Write out all the material verbatim, line by line.

↓↓↓

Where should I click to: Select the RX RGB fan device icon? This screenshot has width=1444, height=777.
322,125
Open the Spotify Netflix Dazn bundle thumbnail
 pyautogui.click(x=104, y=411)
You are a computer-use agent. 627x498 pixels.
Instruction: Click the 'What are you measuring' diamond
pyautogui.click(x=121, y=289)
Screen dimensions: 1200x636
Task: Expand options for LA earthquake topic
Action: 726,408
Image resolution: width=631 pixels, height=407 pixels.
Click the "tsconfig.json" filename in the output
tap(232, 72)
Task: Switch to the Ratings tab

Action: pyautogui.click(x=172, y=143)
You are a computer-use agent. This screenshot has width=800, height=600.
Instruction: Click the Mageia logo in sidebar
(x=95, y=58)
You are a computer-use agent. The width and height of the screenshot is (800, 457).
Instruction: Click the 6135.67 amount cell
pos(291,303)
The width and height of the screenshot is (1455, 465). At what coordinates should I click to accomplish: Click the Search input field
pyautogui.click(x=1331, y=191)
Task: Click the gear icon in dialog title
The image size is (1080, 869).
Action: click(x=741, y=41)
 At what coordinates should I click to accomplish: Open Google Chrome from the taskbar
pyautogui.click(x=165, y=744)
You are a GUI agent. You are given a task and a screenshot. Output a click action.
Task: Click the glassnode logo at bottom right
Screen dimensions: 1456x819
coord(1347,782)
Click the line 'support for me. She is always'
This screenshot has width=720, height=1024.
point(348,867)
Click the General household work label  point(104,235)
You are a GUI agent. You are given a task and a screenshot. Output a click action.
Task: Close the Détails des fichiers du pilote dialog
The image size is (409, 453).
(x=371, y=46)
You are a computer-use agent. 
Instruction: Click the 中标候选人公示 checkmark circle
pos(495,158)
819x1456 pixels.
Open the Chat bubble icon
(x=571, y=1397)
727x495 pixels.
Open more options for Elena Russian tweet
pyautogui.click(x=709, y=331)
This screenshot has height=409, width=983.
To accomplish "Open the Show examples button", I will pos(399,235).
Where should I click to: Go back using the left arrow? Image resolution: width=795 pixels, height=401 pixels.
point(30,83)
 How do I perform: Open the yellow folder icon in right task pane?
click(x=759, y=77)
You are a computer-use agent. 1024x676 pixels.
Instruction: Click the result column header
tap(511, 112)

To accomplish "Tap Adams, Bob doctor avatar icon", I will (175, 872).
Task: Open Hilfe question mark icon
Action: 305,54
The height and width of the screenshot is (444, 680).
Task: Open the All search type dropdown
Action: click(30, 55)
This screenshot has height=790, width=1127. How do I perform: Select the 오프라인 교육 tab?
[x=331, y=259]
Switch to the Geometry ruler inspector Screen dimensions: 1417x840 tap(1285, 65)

↑↑↑

**REPLY:**
Where should I click to: Select the RX RGB fan device icon? This screenshot has width=1444, height=777.
322,125
Open the Spotify Netflix Dazn bundle thumbnail
 pyautogui.click(x=104, y=411)
You are a computer-use agent. 627x498 pixels.
Instruction: Click the 'What are you measuring' diamond
pyautogui.click(x=121, y=289)
Screen dimensions: 1200x636
Task: Expand options for LA earthquake topic
Action: 726,408
Image resolution: width=631 pixels, height=407 pixels.
Click the "tsconfig.json" filename in the output
tap(232, 72)
Task: Switch to the Ratings tab

Action: pyautogui.click(x=172, y=143)
You are a computer-use agent. This screenshot has width=800, height=600.
Instruction: Click the Mageia logo in sidebar
(x=95, y=58)
You are a computer-use agent. The width and height of the screenshot is (800, 457).
Instruction: Click the 6135.67 amount cell
pos(291,303)
The width and height of the screenshot is (1455, 465). At what coordinates should I click to accomplish: Click the Search input field
pyautogui.click(x=1331, y=191)
Task: Click the gear icon in dialog title
The image size is (1080, 869).
Action: click(x=741, y=41)
 At what coordinates should I click to accomplish: Open Google Chrome from the taskbar
pyautogui.click(x=165, y=744)
You are a GUI agent. You are given a task and a screenshot. Output a click action.
Task: Click the glassnode logo at bottom right
Screen dimensions: 1456x819
coord(1347,782)
Click the line 'support for me. She is always'
This screenshot has width=720, height=1024.
point(348,867)
Click the General household work label  point(104,235)
You are a GUI agent. You are given a task and a screenshot. Output a click action.
Task: Close the Détails des fichiers du pilote dialog
The image size is (409, 453).
(x=371, y=46)
You are a computer-use agent. 
Instruction: Click the 中标候选人公示 checkmark circle
pos(495,158)
819x1456 pixels.
Open the Chat bubble icon
(x=571, y=1397)
727x495 pixels.
Open more options for Elena Russian tweet
pyautogui.click(x=709, y=331)
This screenshot has height=409, width=983.
To accomplish "Open the Show examples button", I will pos(399,235).
Where should I click to: Go back using the left arrow? Image resolution: width=795 pixels, height=401 pixels.
point(30,83)
 How do I perform: Open the yellow folder icon in right task pane?
click(x=759, y=77)
You are a computer-use agent. 1024x676 pixels.
Instruction: Click the result column header
tap(511, 112)

To accomplish "Tap Adams, Bob doctor avatar icon", I will (175, 872).
Task: Open Hilfe question mark icon
Action: 305,54
The height and width of the screenshot is (444, 680).
Task: Open the All search type dropdown
Action: click(30, 55)
This screenshot has height=790, width=1127. How do I perform: Select the 오프라인 교육 tab?
[x=331, y=259]
Switch to the Geometry ruler inspector Screen dimensions: 1417x840 tap(1285, 65)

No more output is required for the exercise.